著者の窓 第40回 ◈ 大前粟生『かもめジムの恋愛』

著者の窓 第40回 ◈ 大前粟生『かもめジムの恋愛』
 映画化された『ぬいぐるみとしゃべる人はやさしい』など、独特の感性と文体を備えた小説で知られるおおまえさん。待望の新作『かもめジムの恋愛』(小学館)は、下町の古びたスポーツジムを舞台に、幅広い世代の恋愛と人生を描いた連作集です。恋に悩み、真剣に右往左往する人々の姿はおかしく、眩しく、愛おしい。心にやさしい光を灯してくれる物語について、大前さんにインタビューしました。
取材・文=朝宮運河 撮影=松田麻樹

いろんな人が集まる場所の物語を書きたい

──『かもめジムの恋愛』は文芸マガジン『STORY BOX』に2022年から24年にかけて発表された4編に、書き下ろし1編を加えた連作小説集です。まずは執筆の経緯を教えていただけますか。

 最初に発表したのが表題作の「かもめジムの恋愛」で、これは『STORY BOX』の恋愛特集のために書いた作品でした。完結した短編のつもりだったんですが、後日編集部からこれを連作にしませんかとお話をいただいて、あらためて周辺のエピソードを膨らませていった、という流れです。

──物語の主な舞台になるのは下町にある古いスポーツジム。表題作などの主人公である高校3年生・かしわゆめは、高齢者が数多く利用するこのジムでアルバイトをしています。スポーツジムを舞台に人間ドラマを書こうと思ったのはなぜでしょう。

 コロナ禍以降、直接的なコミュニケーションの機会が減ったこともあり、自分と似たような属性の人とだけ付き合うという傾向が、世の中全体で強まったように思います。これはどうにかならないか、もっと他者と出会う機会のハードルを低くできないものだろうかと考えていて、いろんな人が集まる場所の物語を書いてみたいと思うようになりました。実はこの連作を書きだした当時、自分もかもめジムのようなジムに通っていたんです。土地柄なのか、平日の昼間に通っているせいなのか、そこも高齢者の利用が多かった。そのジムで見聞きしたことが、作品のヒントになっている部分があります。

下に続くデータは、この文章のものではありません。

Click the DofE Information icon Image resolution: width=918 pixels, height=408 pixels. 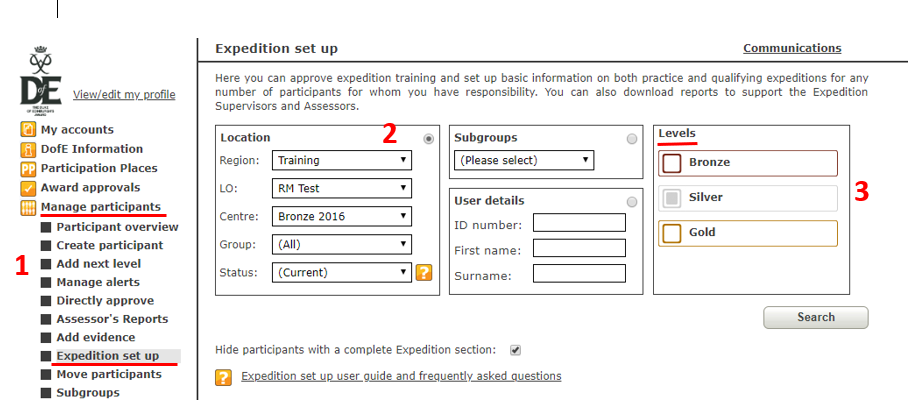click(x=28, y=149)
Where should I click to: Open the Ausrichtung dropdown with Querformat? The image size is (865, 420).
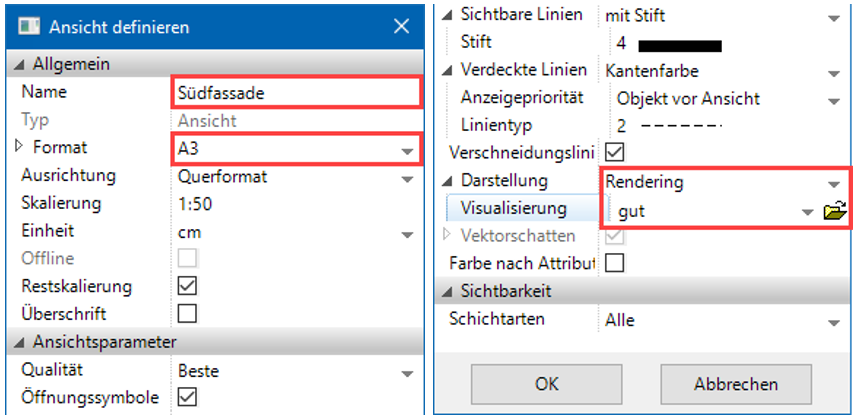click(x=406, y=178)
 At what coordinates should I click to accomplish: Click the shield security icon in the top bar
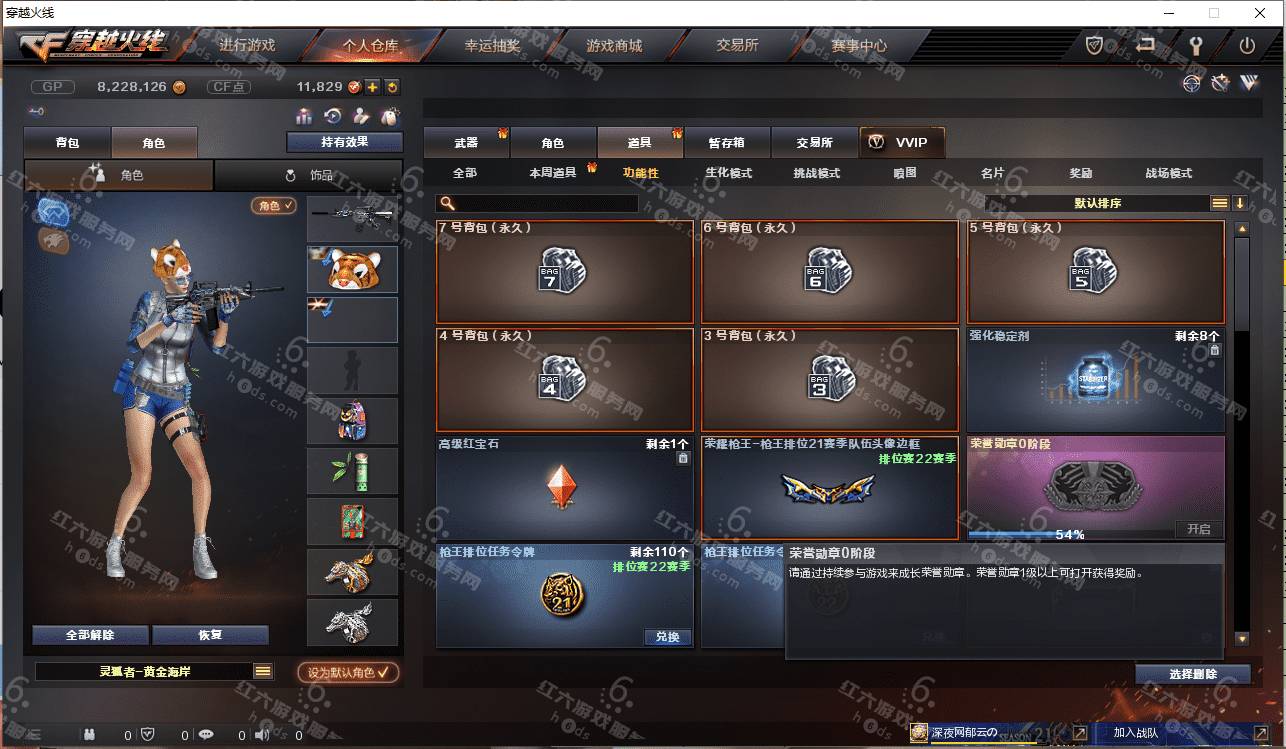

──かもめジムに集う高齢者がよく話題にするのは、彼氏や彼女のこと。人はいくつになっても恋愛をするという事実を、夢は初めて知ることになります。

 私が通っていたジムでも、高齢の女性たちが恋愛トークをくり広げていました。その中にはあっけらかんとお墓の話、相続の話などが入り込んでくる。恋愛と死がシームレスにつながっている感じが、若い人の恋愛話にはない感覚ですごく新鮮でした。年齢や健康上の問題もあって、直接的で現実的な話題が多かったのも印象に残っています。夢と同じように自分もそれまで、高齢者の恋愛のことを知ろうとしていなかったんです。

大前粟生さん

──ある日、河原に座っていた夢は、74歳のジム利用者・西原孝康さんに話しかけられます。同じ高校の男子生徒に片思いしている夢と、ジムのある利用者のことが好きだという西原さん。それ以降二人は河原に並んで、よく恋バナをするようになります。

 10代と70代ですから、夢と西原さんのコミュニケーションには当然ずれがあります。一方で、人って何歳になってもそんなに変わらない気もするんです。自分は今31歳ですが、10代の頃とそんなに変化した気がしませんし、中高年の人たちも同じように感じている人が多いんじゃないでしょうか。年齢による考えや感じ方の変化と、でもみんな同じラインの上に立っているよね、っていうことの両方を書きたかったですね。

──西原さんが思いを寄せている相手は、44歳の男性・三田園草太さんでした。性的マイノリティである西原さんを書くうえで、どんなことをお考えになっていましたか。

 そこらへんにいる〝普通の人〟として書こうと思いました。フィクションに登場する性的マイノリティは、若くて見た目も良いことが多いですよね。でもそれは性的マイノリティの人たちを、マジョリティにとって居心地のいい存在として消費することにつながる気がするんです。高齢者で、見た目もさまざまなゲイだって当然いるはずなのに、これまであまり書かれてこなかった。そして、セクシャリティを含めたいろんなバックボーンがあって、西原さんという人格ができあがっているので、マイノリティの部分だけを強調する書き方はしたくないな、とも思いました。かといって違いに目をつぶるのも問題ですし、そこは悩みながら模索していった感じです。

──2年前に大病をした西原さんは、三田園さんへの恋心が「最後の恋」であることを自覚しています。人生の終わりが見えているからこそ、いっそう思いが強くなる。こうした切実さは、まだ高校生の夢にはないものでしょうね。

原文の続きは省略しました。